Hal ini yang membuat bek sekelas Virgil van Dijk harus pontang-panting mengantisipasi serangan Ivan Toney cs dengan aliran bola yang seperti air mencari setiap celah yang memungkinkan untuk tetap mengalir. Bahkan Virgil beberapa kali sempat curhat dan merengek menunjukkan ketidakpuasannya kepada wasit Stuart Attwell, namun tetap tidak bisa menyembunyikan kepanikannya.
Mengambil formasi line up 3-5-2 Brentford dibawah pelatih Thomas Frank berhasil mengambil lapangan tengah Liverpool yang rigid dengan formasi standard Juergen Klopp 4-3-3. Meskipun di babak kedua, Klopp menambah daya gedor serangan dengan mengangkat tinggi garis pertahannnya namun dengan cerdik Thomas Frank meng'counter' hal serupa. Akibatnya lapangan permainan menjadi sempit, dan Brentford dengan mudah menguasai pitch karena penumpukan pemain tengah mereka.Â
Dengan proses gol-gol yang ter'engineered' dengan baik Brentford menunjukkan pula bahwa ini bukan suatu kebetulan, keuntungan ataupun suatu pemanfaatan. Pembuatan gol pembuka dimulai dengan skema segaris melebar dari empat pemain Brentford di depan garis gawang Liverpool, dimana umpan silang dari sisi lapangan bisa dimanfaatkan oleh tiga pemain lainnya, sehingga pertahanan Liverpool akan sulit menduga siapa diantara tiga Brentford yang akan menjadi eksekutor.

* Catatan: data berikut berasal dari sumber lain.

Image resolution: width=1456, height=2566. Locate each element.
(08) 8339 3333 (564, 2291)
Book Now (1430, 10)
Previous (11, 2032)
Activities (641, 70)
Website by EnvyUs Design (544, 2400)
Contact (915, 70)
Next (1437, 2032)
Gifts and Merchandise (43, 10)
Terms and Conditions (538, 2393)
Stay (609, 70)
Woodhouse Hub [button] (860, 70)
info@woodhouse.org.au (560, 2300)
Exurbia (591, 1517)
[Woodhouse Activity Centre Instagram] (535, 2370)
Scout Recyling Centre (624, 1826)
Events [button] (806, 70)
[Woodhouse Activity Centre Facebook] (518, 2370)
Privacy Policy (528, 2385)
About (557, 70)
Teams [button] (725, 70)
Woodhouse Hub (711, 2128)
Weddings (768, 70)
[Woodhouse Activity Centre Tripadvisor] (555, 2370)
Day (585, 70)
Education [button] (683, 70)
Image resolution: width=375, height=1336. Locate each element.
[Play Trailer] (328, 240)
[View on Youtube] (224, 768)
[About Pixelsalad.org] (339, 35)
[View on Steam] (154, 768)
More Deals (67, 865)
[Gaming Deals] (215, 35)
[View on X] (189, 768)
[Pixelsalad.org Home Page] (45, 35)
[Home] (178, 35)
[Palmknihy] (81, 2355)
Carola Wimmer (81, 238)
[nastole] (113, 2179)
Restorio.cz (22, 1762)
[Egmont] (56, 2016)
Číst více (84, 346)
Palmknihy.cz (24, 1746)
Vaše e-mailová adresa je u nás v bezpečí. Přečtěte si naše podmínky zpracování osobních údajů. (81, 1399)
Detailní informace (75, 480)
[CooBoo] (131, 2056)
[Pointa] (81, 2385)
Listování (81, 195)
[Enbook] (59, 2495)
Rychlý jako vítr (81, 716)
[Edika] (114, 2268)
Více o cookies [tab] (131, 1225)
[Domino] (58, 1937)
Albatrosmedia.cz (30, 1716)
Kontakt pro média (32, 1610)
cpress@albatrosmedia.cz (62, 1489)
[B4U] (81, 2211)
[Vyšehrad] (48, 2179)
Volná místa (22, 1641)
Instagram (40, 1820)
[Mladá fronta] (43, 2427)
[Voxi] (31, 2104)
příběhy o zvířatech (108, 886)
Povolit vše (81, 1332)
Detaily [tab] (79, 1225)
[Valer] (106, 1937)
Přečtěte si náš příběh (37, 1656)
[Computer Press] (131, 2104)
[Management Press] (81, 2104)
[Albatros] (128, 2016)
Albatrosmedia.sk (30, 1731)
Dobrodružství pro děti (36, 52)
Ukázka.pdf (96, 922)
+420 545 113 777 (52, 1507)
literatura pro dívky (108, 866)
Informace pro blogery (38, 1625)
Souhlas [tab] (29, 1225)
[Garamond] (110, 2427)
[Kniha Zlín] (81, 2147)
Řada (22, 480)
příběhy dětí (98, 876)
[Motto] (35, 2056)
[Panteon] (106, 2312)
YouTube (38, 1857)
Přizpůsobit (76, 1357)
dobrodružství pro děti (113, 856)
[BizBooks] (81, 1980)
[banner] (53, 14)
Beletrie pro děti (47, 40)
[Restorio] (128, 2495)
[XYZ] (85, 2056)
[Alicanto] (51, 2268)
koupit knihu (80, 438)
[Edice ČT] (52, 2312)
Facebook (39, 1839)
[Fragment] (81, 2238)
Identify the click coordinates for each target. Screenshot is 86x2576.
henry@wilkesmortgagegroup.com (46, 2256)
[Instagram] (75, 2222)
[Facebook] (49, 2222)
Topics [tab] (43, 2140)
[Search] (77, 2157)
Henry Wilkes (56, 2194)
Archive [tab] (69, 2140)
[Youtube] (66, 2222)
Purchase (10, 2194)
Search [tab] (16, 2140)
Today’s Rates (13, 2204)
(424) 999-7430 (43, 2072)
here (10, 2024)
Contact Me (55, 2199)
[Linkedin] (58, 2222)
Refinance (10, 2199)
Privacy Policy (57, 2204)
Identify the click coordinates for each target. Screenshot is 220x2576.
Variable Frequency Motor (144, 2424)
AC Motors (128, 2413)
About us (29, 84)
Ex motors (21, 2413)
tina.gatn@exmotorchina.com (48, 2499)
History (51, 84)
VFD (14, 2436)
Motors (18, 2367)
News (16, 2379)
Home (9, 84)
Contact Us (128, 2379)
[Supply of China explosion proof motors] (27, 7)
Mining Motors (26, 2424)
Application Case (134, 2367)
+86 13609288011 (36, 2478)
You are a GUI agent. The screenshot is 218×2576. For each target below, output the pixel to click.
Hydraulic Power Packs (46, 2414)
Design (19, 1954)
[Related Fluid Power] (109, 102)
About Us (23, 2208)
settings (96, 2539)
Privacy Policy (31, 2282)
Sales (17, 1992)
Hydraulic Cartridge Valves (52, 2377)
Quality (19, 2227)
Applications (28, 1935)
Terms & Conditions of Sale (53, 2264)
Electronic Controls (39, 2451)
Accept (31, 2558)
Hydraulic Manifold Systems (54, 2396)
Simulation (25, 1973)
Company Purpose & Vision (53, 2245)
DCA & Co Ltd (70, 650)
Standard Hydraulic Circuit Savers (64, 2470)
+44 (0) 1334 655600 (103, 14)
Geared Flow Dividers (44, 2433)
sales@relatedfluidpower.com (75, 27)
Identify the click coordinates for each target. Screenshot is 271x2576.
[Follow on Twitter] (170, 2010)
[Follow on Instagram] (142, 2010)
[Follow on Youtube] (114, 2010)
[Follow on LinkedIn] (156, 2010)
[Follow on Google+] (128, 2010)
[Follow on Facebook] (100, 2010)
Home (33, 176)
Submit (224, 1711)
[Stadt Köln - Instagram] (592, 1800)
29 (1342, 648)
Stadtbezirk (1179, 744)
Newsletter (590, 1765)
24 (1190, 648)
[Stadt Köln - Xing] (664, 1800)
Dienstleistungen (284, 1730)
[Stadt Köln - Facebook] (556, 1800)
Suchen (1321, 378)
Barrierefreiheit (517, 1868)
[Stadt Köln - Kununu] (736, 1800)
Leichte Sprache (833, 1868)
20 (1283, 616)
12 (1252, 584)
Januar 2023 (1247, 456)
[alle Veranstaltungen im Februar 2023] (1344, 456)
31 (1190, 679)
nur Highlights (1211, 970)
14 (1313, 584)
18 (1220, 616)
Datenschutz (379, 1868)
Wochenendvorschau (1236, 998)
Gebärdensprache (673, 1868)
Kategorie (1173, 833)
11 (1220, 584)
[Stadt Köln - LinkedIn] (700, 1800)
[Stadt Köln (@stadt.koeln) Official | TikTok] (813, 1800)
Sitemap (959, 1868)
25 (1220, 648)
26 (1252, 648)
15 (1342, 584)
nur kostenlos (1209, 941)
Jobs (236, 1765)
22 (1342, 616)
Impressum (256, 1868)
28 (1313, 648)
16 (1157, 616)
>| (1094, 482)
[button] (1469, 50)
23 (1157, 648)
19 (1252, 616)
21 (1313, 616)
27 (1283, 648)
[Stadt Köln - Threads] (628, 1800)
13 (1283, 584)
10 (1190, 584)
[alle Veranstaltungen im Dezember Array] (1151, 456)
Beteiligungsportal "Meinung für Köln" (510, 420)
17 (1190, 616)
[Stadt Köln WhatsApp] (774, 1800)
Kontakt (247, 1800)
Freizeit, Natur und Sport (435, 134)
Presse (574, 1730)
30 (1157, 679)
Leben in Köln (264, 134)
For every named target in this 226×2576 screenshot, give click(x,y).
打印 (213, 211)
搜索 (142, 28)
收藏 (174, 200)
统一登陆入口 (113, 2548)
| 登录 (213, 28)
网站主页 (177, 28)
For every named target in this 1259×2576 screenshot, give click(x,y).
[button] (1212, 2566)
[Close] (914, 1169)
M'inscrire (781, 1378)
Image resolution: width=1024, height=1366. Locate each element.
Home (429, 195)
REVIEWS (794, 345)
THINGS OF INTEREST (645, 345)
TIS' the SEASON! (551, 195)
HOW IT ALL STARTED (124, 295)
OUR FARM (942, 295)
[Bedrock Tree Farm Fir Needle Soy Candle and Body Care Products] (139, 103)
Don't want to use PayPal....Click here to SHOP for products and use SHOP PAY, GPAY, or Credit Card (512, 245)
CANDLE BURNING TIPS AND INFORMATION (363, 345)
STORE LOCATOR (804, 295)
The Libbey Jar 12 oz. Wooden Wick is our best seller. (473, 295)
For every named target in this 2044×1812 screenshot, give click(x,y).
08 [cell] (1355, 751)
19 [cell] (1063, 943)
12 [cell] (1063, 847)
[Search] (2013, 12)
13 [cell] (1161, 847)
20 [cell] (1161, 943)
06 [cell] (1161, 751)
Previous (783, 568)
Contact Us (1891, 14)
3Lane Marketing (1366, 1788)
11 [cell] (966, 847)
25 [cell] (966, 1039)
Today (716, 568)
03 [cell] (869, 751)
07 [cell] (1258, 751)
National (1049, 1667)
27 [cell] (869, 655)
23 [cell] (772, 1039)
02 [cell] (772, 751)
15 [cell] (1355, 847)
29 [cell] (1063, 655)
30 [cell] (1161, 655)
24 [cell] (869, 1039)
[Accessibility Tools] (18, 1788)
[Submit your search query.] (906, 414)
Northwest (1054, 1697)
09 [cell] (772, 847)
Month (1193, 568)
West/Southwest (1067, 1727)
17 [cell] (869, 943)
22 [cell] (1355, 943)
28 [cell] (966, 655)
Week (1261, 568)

Kali ini umpan silang kanan luar Sergi Canos kepada penyerang cerdik Ivan Toney hanya diteruskan ke jalurnya dengan tumit ke Rico Henry (sayap kiri) yang gagal menyosor dan kemudian disambar oleh Ethan Pinnock (bek kiri) sebagai eksekutor terakhir di tiang belakang.
Demikian halnya gol kedua, Brentford kembali memerankan belakang ke depan oleh tembakan center back Pontus Jansson yang mendapat bola silang dari kanan, membentur mistar, sementara Vitaly Janelt (gelandang kiri) yang menjadi target mampu menanduk bola mengecoh bek Liverpool Trent Alexander-Arnold.Â
Gol ketiga Brentford adalah pamungkas dari serangan segitiga bola dari  supersub Yoanne Wissa-Ivan Toney-Rico Henry yang membuat overload di tiang belakang kiper Liverpool Alisson.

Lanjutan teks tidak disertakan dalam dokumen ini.